AUFGABE 1: Warum würde man laut der Besprechung von Adriana Hölszkys Orgelwerken der Komponistin eine solche Musik nie zutrauen? Antworte in ein bis drei Sätzen.

Wie ein gläsernes Meer, mit Feuer gemischt (Werke mit Orgel)

Dominik Susteck, Sabine Akiko Ahrendt, Jens Brülls

Wergo/New Arts International WER67892
(44 Min., 4/2013)

Wüssten wir’s nicht besser, eine Musik wie diese würden wir Adriana Hölszky nie und nimmer zutrauen. Die 1953 in Rumänien geborene, 1976 nach Deutschland ausgewanderte Komponistin ist ein Ausbund an Herzensgüte – so bescheiden und freundlich, dass man in der persönlichen Begegnung fast peinlich berührt ist. Und dann solche Töne. Wie Faustschläge drücken sie sich tief in den Magen, schütteln den Hörer hin und her, wollen körperlich erlebt werden, nicht mit dem Verstand nur begriffen.
Von Beginn an verfolgt Adriana Hölszky der Ruf, mit der Axt zu komponieren. Ihrem Durchbruch, der Oper „Bremer Freiheit“, bescheinigte der berühmte Kollege Hans Werner Henze eine Gewalt, die direkt „an die Nieren“ gehe – daran hat sich bis heute nichts geändert. Auch die drei Werke für und mit Orgel, die der Kölner Kantor Dominik Susteck jetzt eingespielt hat, sind nichts für schwache Gemüter. Noch dort, wo sich Hölszkys Musik für einen Moment einmal aufheitert, schwelt im Hintergrund schon neues Unheil. Aus dem schockartigen Umschlag der Zustände, der plötzlichen Eruption aus ruhendem Grunde, gewinnt Hölszky eine Dramatik wie in den Untergangsszenarien Shakespeares, im Finale von Macbeth etwa, oder in der biblischen Apokalypse. Selbst ein harmloser Werktitel wie „Efeu und Lichtfeld“ verbirgt bei Hölszky eine gewittrige Spannung, die sich immer wieder blitzartig entlädt. Vor den dunklen Klangnebeln der Orgel schwirrt eine hysterische Geige durch die Luft, als hätte sie die Tarantel gestochen.

AUFGABE 2: Schreibe in den Datensätzen den Abschnitt neu, der mit der Zeile beginnt, die „The height and width of the screenshot is (834, 1456).“ enthält, und mit der Zeile endet, die „will (x=262, y=530).“ enthält. Ersetze dabei „checkbox“ durch „switch“ und lass alles andere unverändert.

VORLIEGENDE DATENSÄTZE:
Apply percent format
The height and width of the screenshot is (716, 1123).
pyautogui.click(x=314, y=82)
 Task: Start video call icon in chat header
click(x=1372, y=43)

---

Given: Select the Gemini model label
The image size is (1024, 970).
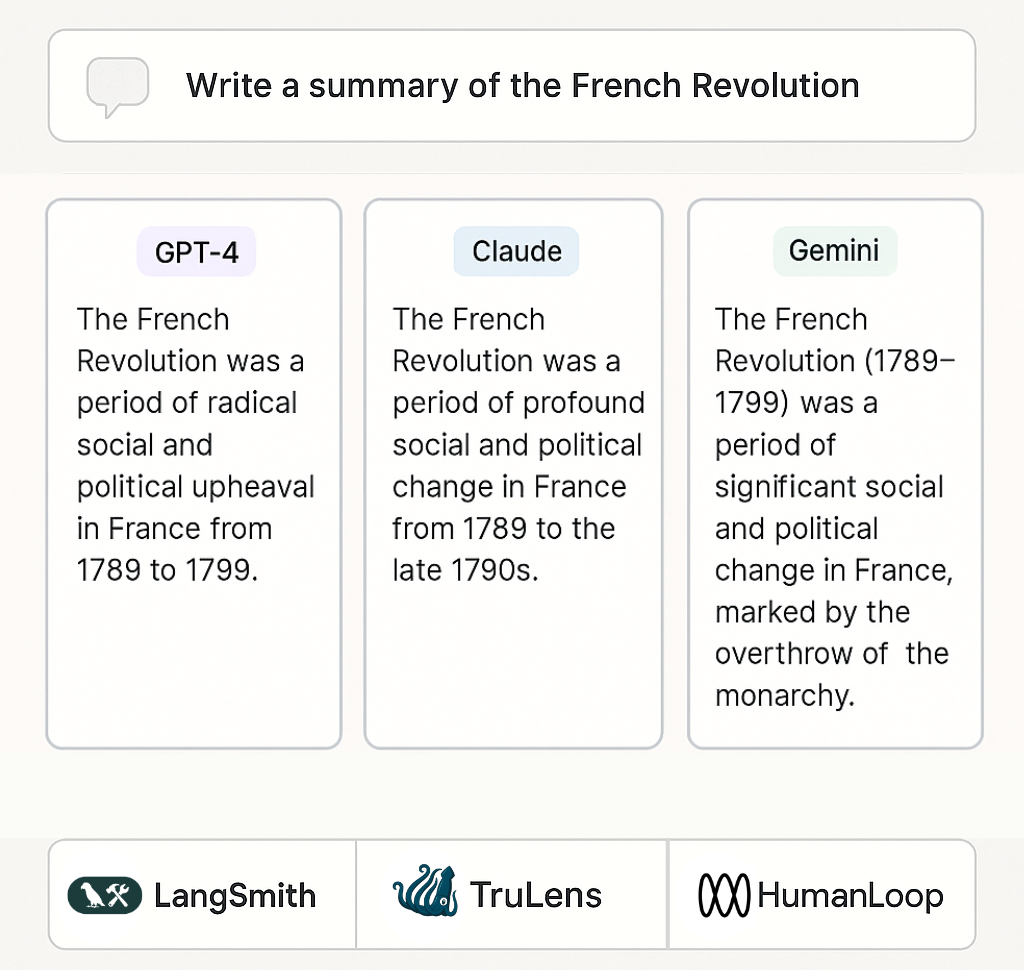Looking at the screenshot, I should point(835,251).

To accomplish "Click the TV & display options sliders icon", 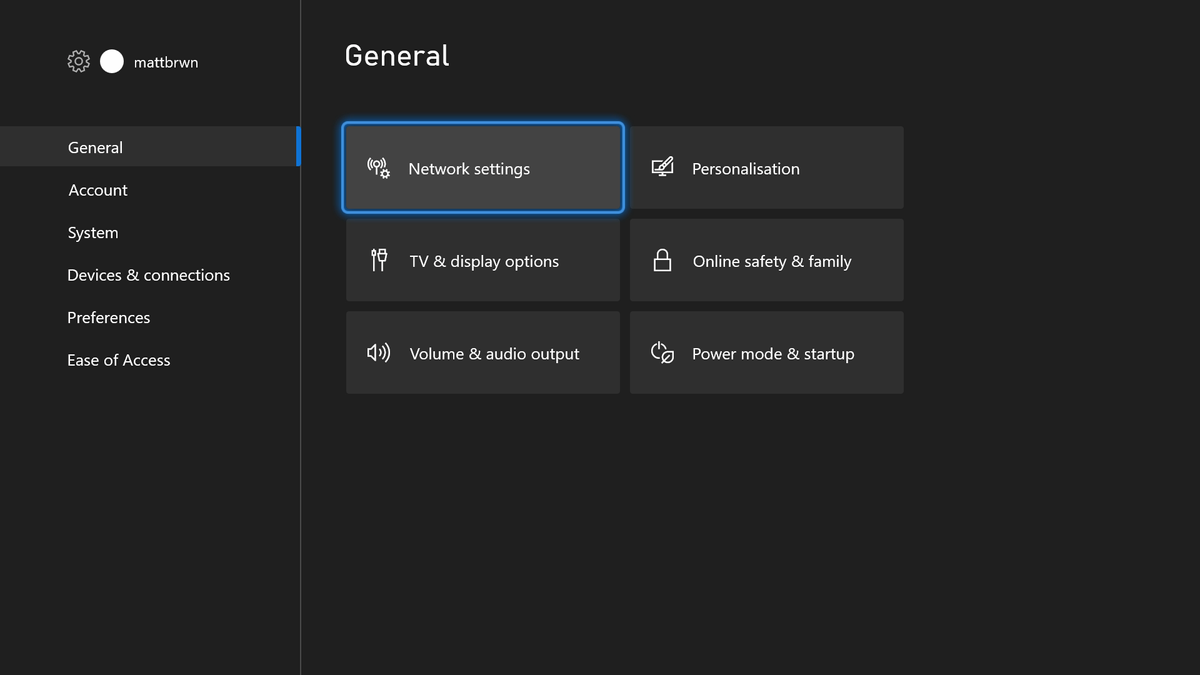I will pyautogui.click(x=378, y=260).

...

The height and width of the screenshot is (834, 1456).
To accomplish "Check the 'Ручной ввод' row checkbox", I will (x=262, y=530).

RICHTIGE LÖSUNG 1: Hölszky ist als Mensch ein Ausbund an Herzensgüte und so bescheiden und freundlich, dass man bei einer persönlichen Begegnung fast peinlich berührt ist. Ihre Musik wirkt dagegen wie Faustschläge, die sich tief in den Magen drücken und den Hörer hin und her schütteln.

RICHTIGE LÖSUNG 2:
The height and width of the screenshot is (834, 1456).
To accomplish "Check the 'Ручной ввод' row switch", I will (x=262, y=530).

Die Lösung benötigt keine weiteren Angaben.